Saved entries
=== Section Start ===

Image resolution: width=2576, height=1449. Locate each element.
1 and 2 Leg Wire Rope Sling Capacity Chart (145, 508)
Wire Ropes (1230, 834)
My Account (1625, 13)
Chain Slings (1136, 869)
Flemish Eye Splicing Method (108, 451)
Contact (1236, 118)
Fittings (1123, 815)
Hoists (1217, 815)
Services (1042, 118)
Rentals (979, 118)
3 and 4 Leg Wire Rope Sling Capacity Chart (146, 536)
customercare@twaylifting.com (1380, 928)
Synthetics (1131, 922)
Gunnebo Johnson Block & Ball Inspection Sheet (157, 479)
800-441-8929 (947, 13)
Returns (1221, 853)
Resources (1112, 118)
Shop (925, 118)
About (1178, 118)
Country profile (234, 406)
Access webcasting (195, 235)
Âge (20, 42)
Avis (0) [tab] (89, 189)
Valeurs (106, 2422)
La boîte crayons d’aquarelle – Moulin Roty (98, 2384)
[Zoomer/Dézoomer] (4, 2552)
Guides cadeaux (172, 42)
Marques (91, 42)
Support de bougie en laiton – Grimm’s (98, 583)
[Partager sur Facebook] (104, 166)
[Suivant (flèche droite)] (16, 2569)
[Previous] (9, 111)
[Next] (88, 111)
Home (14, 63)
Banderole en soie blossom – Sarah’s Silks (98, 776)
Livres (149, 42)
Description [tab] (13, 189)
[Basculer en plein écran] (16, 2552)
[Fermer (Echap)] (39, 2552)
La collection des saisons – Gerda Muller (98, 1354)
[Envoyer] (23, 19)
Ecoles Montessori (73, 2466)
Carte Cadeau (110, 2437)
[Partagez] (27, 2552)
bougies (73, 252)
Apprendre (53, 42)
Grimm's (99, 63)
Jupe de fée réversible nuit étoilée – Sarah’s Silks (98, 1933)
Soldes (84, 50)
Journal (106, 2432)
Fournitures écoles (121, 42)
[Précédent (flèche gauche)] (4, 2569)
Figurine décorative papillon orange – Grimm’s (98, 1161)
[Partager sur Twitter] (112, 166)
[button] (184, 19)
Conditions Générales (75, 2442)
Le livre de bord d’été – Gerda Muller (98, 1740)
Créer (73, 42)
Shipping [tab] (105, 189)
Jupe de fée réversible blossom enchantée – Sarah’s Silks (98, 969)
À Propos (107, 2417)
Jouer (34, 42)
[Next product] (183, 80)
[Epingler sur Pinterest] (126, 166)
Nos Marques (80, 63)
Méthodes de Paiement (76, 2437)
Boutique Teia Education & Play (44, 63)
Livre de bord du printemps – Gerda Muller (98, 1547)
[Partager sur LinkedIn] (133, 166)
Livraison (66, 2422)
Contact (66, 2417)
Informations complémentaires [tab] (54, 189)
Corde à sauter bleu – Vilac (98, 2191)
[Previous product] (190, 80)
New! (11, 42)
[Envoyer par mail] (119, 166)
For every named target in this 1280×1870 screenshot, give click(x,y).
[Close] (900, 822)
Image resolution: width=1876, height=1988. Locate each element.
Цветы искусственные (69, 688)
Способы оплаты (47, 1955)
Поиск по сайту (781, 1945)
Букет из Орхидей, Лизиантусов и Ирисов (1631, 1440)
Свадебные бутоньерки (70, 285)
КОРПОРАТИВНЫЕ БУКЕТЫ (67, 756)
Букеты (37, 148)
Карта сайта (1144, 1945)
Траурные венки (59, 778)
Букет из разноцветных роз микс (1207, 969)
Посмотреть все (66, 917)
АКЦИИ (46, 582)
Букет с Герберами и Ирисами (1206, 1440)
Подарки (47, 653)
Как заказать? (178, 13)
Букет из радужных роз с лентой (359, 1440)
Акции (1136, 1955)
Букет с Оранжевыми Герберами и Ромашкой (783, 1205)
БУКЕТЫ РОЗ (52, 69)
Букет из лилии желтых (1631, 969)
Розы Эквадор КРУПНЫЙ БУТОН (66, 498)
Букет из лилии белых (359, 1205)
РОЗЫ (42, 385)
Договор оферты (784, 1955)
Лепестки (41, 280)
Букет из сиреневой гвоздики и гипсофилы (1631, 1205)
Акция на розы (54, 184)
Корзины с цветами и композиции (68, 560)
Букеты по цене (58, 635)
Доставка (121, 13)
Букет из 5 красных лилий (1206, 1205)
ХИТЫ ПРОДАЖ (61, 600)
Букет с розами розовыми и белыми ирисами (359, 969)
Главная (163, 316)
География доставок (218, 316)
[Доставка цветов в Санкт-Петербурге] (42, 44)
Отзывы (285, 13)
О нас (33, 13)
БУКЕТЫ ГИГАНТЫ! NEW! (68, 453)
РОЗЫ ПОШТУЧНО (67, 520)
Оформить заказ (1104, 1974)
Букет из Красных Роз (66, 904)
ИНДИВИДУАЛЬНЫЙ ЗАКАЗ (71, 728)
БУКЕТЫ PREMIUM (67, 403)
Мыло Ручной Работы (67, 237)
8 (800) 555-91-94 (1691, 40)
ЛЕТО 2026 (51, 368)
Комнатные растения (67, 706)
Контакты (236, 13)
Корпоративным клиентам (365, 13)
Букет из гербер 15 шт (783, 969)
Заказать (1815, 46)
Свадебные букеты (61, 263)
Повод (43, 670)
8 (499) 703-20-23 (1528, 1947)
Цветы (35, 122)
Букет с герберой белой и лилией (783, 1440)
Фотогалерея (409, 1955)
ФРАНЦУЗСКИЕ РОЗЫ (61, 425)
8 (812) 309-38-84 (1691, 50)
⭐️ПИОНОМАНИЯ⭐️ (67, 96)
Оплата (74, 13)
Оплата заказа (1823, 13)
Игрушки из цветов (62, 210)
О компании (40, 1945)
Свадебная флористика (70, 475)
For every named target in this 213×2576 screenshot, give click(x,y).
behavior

=== Section End ===

Retype all of the data word for word.

### The completed task
Image resolution: width=2576, height=1449. Locate each element.
1 and 2 Leg Wire Rope Sling Capacity Chart (145, 508)
Wire Ropes (1230, 834)
My Account (1625, 13)
Chain Slings (1136, 869)
Flemish Eye Splicing Method (108, 451)
Contact (1236, 118)
Fittings (1123, 815)
Hoists (1217, 815)
Services (1042, 118)
Rentals (979, 118)
3 and 4 Leg Wire Rope Sling Capacity Chart (146, 536)
customercare@twaylifting.com (1380, 928)
Synthetics (1131, 922)
Gunnebo Johnson Block & Ball Inspection Sheet (157, 479)
800-441-8929 (947, 13)
Returns (1221, 853)
Resources (1112, 118)
Shop (925, 118)
About (1178, 118)
Country profile (234, 406)
Access webcasting (195, 235)
Âge (20, 42)
Avis (0) [tab] (89, 189)
Valeurs (106, 2422)
La boîte crayons d’aquarelle – Moulin Roty (98, 2384)
[Zoomer/Dézoomer] (4, 2552)
Guides cadeaux (172, 42)
Marques (91, 42)
Support de bougie en laiton – Grimm’s (98, 583)
[Partager sur Facebook] (104, 166)
[Suivant (flèche droite)] (16, 2569)
[Previous] (9, 111)
[Next] (88, 111)
Home (14, 63)
Banderole en soie blossom – Sarah’s Silks (98, 776)
Livres (149, 42)
Description [tab] (13, 189)
[Basculer en plein écran] (16, 2552)
[Fermer (Echap)] (39, 2552)
La collection des saisons – Gerda Muller (98, 1354)
[Envoyer] (23, 19)
Ecoles Montessori (73, 2466)
Carte Cadeau (110, 2437)
[Partagez] (27, 2552)
bougies (73, 252)
Apprendre (53, 42)
Grimm's (99, 63)
Jupe de fée réversible nuit étoilée – Sarah’s Silks (98, 1933)
Soldes (84, 50)
Journal (106, 2432)
Fournitures écoles (121, 42)
[Précédent (flèche gauche)] (4, 2569)
Figurine décorative papillon orange – Grimm’s (98, 1161)
[Partager sur Twitter] (112, 166)
[button] (184, 19)
Conditions Générales (75, 2442)
Le livre de bord d’été – Gerda Muller (98, 1740)
Créer (73, 42)
Shipping [tab] (105, 189)
Jupe de fée réversible blossom enchantée – Sarah’s Silks (98, 969)
À Propos (107, 2417)
Jouer (34, 42)
[Next product] (183, 80)
[Epingler sur Pinterest] (126, 166)
Nos Marques (80, 63)
Méthodes de Paiement (76, 2437)
Boutique Teia Education & Play (44, 63)
Livre de bord du printemps – Gerda Muller (98, 1547)
[Partager sur LinkedIn] (133, 166)
Livraison (66, 2422)
Contact (66, 2417)
Informations complémentaires [tab] (54, 189)
Corde à sauter bleu – Vilac (98, 2191)
[Previous product] (190, 80)
New! (11, 42)
[Envoyer par mail] (119, 166)
For every named target in this 1280×1870 screenshot, give click(x,y).
[Close] (900, 822)
Image resolution: width=1876, height=1988. Locate each element.
Цветы искусственные (69, 688)
Способы оплаты (47, 1955)
Поиск по сайту (781, 1945)
Букет из Орхидей, Лизиантусов и Ирисов (1631, 1440)
Свадебные бутоньерки (70, 285)
КОРПОРАТИВНЫЕ БУКЕТЫ (67, 756)
Букеты (37, 148)
Карта сайта (1144, 1945)
Траурные венки (59, 778)
Букет из разноцветных роз микс (1207, 969)
Посмотреть все (66, 917)
АКЦИИ (46, 582)
Букет с Герберами и Ирисами (1206, 1440)
Подарки (47, 653)
Как заказать? (178, 13)
Букет из радужных роз с лентой (359, 1440)
Акции (1136, 1955)
Букет с Оранжевыми Герберами и Ромашкой (783, 1205)
БУКЕТЫ РОЗ (52, 69)
Букет из лилии желтых (1631, 969)
Розы Эквадор КРУПНЫЙ БУТОН (66, 498)
Букет из лилии белых (359, 1205)
РОЗЫ (42, 385)
Договор оферты (784, 1955)
Лепестки (41, 280)
Букет из сиреневой гвоздики и гипсофилы (1631, 1205)
Акция на розы (54, 184)
Корзины с цветами и композиции (68, 560)
Букеты по цене (58, 635)
Доставка (121, 13)
Букет из 5 красных лилий (1206, 1205)
ХИТЫ ПРОДАЖ (61, 600)
Букет с розами розовыми и белыми ирисами (359, 969)
Главная (163, 316)
География доставок (218, 316)
[Доставка цветов в Санкт-Петербурге] (42, 44)
Отзывы (285, 13)
О нас (33, 13)
БУКЕТЫ ГИГАНТЫ! NEW! (68, 453)
РОЗЫ ПОШТУЧНО (67, 520)
Оформить заказ (1104, 1974)
Букет из Красных Роз (66, 904)
ИНДИВИДУАЛЬНЫЙ ЗАКАЗ (71, 728)
БУКЕТЫ PREMIUM (67, 403)
Мыло Ручной Работы (67, 237)
8 (800) 555-91-94 (1691, 40)
ЛЕТО 2026 (51, 368)
Комнатные растения (67, 706)
Контакты (236, 13)
Корпоративным клиентам (365, 13)
Букет из гербер 15 шт (783, 969)
Заказать (1815, 46)
Свадебные букеты (61, 263)
Повод (43, 670)
8 (499) 703-20-23 (1528, 1947)
Цветы (35, 122)
Букет с герберой белой и лилией (783, 1440)
Фотогалерея (409, 1955)
ФРАНЦУЗСКИЕ РОЗЫ (61, 425)
8 (812) 309-38-84 (1691, 50)
⭐️ПИОНОМАНИЯ⭐️ (67, 96)
Оплата (74, 13)
Оплата заказа (1823, 13)
Игрушки из цветов (62, 210)
О компании (40, 1945)
Свадебная флористика (70, 475)
For every named target in this 213×2576 screenshot, give click(x,y).
behavior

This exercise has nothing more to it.